Meus devaneios e minhas palavras são reflexo de ideias não organizadas e mal interpretadas. Ou quem sabe até mesmo ideais, cuja realidade contemporânea não está habituada.
Vago a procura de sanidade, de conforto. Procuro a beleza, e nela alguma certeza.
Hoje sou diferente. Ainda que o diferente seja comum e que o comum seja diferente. Pois sou eu e isso basta. A realidade não me afasta.
Através de meus olhos não se enxerga o presente. Sou viajante do tempo. Nele me perco, e assim me vejo, distorcido e sem jeito.

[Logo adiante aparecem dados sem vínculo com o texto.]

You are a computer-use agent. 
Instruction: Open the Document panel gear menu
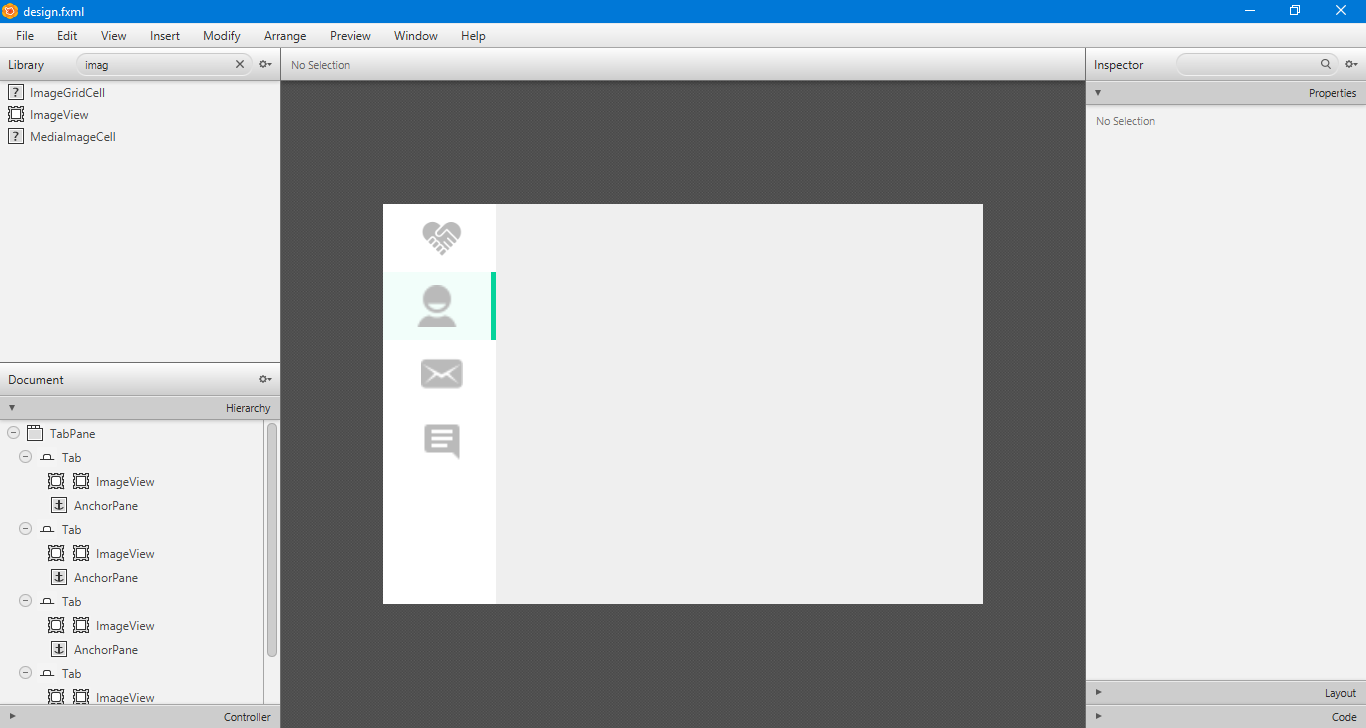tap(264, 379)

Há quem diga que é a solidão que inspira os poetas, que cria os artistas e que anima o gênio potencial que o ser humano carrega consigo de herança.

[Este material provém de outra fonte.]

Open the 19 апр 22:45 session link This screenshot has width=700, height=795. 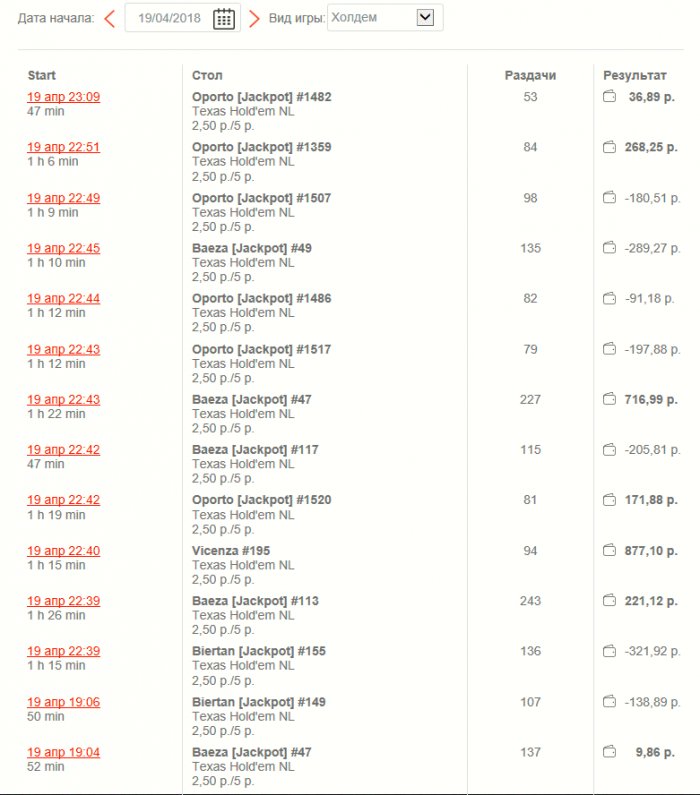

Basta fugir dos padrões racionais e concentrar-se no que realmente importa. A sociedade tem opinião formada, e assim criam gênios de formação errada.
A única certeza que carrego é que a solidão nos humaniza. Nos faz não apenas perceber os pequenos detalhes, normalmente indiferentes, mas nos ensina a apreciá-los, a admirá-los.
Estou perdido no tempo, mas me permito dar tempo, pra ter tempo de apreciar a beleza do momento.